Het verzamelen van gegevens met robots, drones maar ook met nieuwe sensoren helpt niet alleen bij het personeelstekort. „Ook om het stroomnet efficiënter te gebruiken”, zegt de woordvoerder. „Met technologie kunnen we onderdelen vaker inspecteren, wat de kans groter maakt dat we voorbodes van problemen opmerken vóór iets stukgaat en onderdelen moeten worden afgeschakeld. En normaal moeten onderdelen voor de veiligheid worden uitgezet bij inspecties. Voor Sparky is dat niet nodig.” En als het hard waait, koelen de lijnen af waardoor de lijnen meer kunnen transporteren voor ze oververhit raken. Nu hebben we een standaard limiet ingesteld op transport, maar met behulp van sensoren die de wind meten kan Tennet die limiet wat verhogen op winderige dagen. Op sommige locaties kan Tennet tot dertig procent meer capaciteit uit het net halen.
Bredere ontwikkeling
Het ontwikkelen van robotica is een bredere ontwikkeling in stroomland, want het personeelstekort speelt bij alle energiebedrijven. Ook netwerkbedrijf Alliander werkt samen met hogeschool Saxion aan een robothond, LASS-E, die in de toekomst mogelijk door de straten gaat lopen om gaslekken op te sporen. Netbeheerder Liander, onderdeel van Alliander, moet 42.000 kilometer leidingen en 2,5 miljoen aansluitleidingen in de gaten houden voor lekkages en door nieuwe Europese wetgeving moeten die controles steeds vaker plaatsvinden. Met behulp van een gps en een gassensor kan LASS-E daarbij helpen. Wanneer zijn gassensor een gaslek ‘ruikt’, kan hij bijvoorbeeld een foto van de omgeving maken of de locatie doorgeven aan Alliander.

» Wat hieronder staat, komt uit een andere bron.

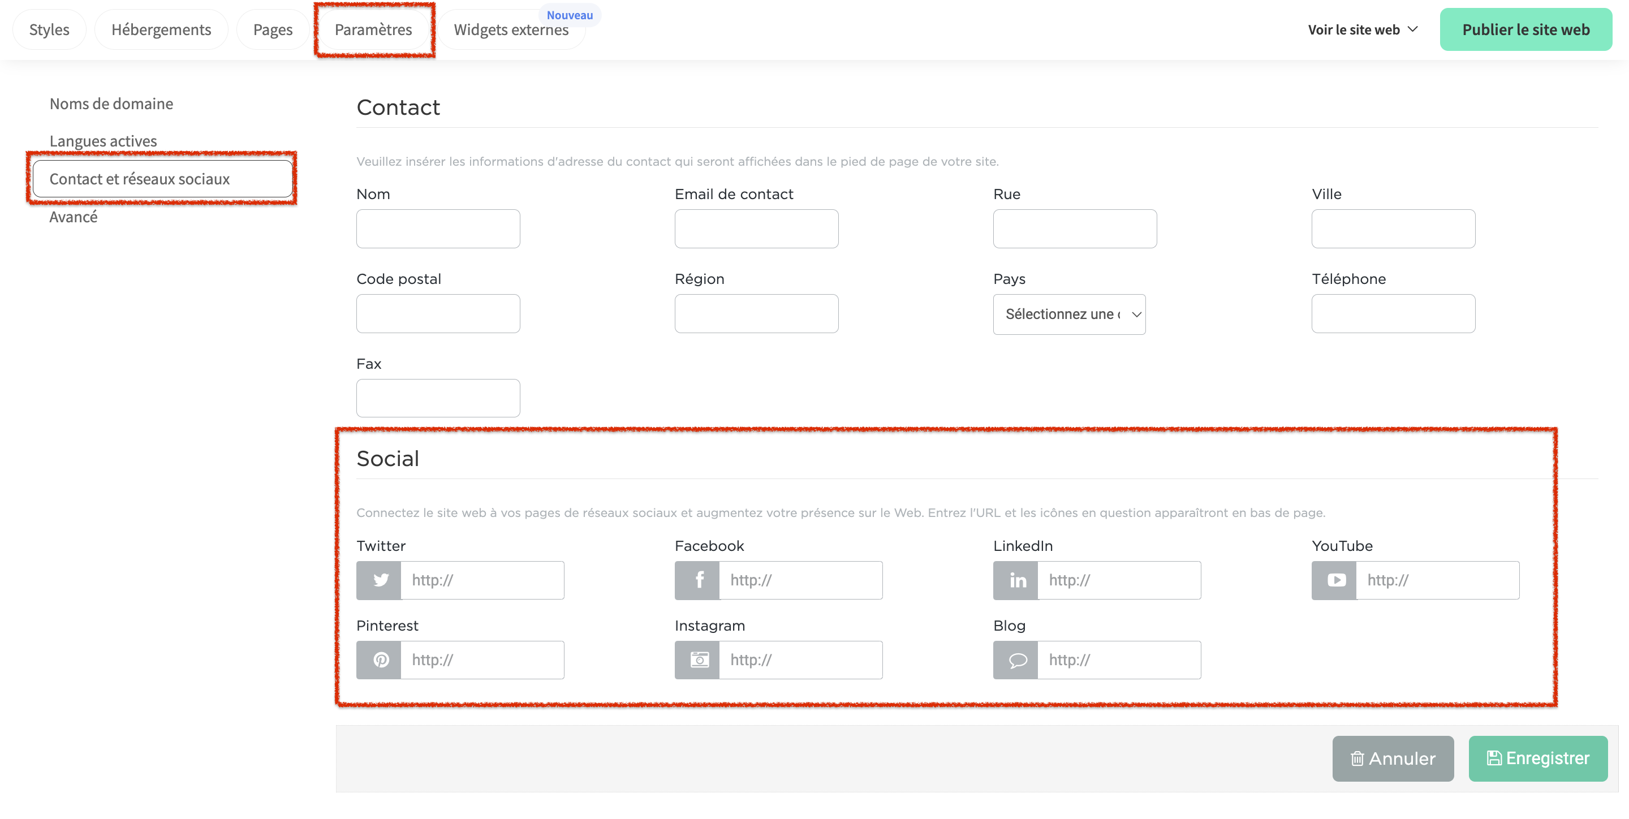Switch to the Styles tab
This screenshot has width=1629, height=819.
[49, 30]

Hoewel LASS-E de afgelopen weken in experimenten heeft bewezen dat hij autonoom gaslekken kan signaleren, zal hij voorlopig nog niet op straat te zien zijn, zegt Saxion-onderzoeker Victor Sluiter in een persbericht. Er zijn nog te veel vragen. Bijvoorbeeld: is het wel wenselijk dat er straks een robothond autonoom door de straten, tussen de mensen en tussen het verkeer, loopt?
Voor het afgesloten terrein van Tennet is zo’n ethisch vraagstuk minder relevant. Sparky loopt terug naar zijn docking station, ‘zijn hondenhok’. Eenmaal aangekomen schopt hij een bakje met schroeven om, die zijn collega’s voor de grap neerzetten als ‘voer’. Wel moet de technologie van Sparky nog worden verfijnd voor Sparky’s op stations in heel Nederland aan het werk zullen zijn. Dat zal nog jaren duren.